⒉其次,洪智勇固自陳其於78年至81年間有將系爭活存帳戶
之存摺及印章交付楊進添以其名義辦理300萬元貸款,迄未取回該存摺及印章等情(見本院卷第150頁反面),惟揆諸前揭最高法院判例意旨,尚難徒以洪智勇自承將其存摺、印章長期交與楊進添保管使用,遽謂系爭借據上借款人之簽名、蓋章係經洪智勇之授權。況且楊進添自陳其於當時擔任○○鄉農會推廣股之職員,兼辦農會之查估業務及貸放款之推廣業務,可就所推廣之貸款業務進行對保等語(見本院卷第150頁),已為上訴人所是認(見本院卷第150頁反面),則楊進添與○○鄉農會具有僱傭關係,係為○○鄉農會之使用人、債務履行輔助人,而非客戶洪智勇之代理人,楊進添利用職務機會冒用客戶洪智勇名義貸款之事,仍屬○○鄉農會之使用人,○○鄉農會並無主張其為善意第三人之權利。

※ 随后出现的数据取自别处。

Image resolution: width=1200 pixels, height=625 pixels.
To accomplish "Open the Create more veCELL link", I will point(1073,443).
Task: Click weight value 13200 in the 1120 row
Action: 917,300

又觀諸系爭2紙借據之左側各有「驗印」、「經辦」、「主任」及「總幹事(祕書)」等人員蓋印審核,則其等於楊進添持系爭2紙借據向○○鄉農會貸款時,顯然均未實際依合法對保程序與洪智勇本人進行對保,即冒然同意貸放系爭借款,堪認○○鄉農會對楊進添並無代理權已可得而知,然因過失而不知。故依前揭說明,洪智勇自毋庸對○○鄉農會負授權人之責任。
㈢由上可知,上訴人主張洪智勇由其本人與○○鄉農會訂立系
爭消費借貸契約,並積欠借款1,340萬元及利息、違約金,尚屬無據,應無足採。
四、復按稱保證者,謂當事人約定,一方於他方之債務人不履行債務時,由其代負履行責任之契約。是以保證契約生效與否,須以主債務之存在為前提,雖以保證債務無須為現實之發生,以將來發生之債務亦無不可,惟若無主債務之存在,則保證契約縱屬已為成立,揆其性質上既屬於從債務之性質,主債務既不存在,從債務自無從發生。本件上訴人所主張借款人洪智勇與上訴人間就系爭借貸關係之主債務既不存在,已如前述,縱使楊進添之被繼承人楊○○曾同意擔任系爭借款債務之連帶保證人,惟依上開說明,主債務不存在,其連帶保證債務自無從發生,則上訴人依連帶保證關係請求楊進添應與洪智勇連帶負清償系爭借款之責,於法無據。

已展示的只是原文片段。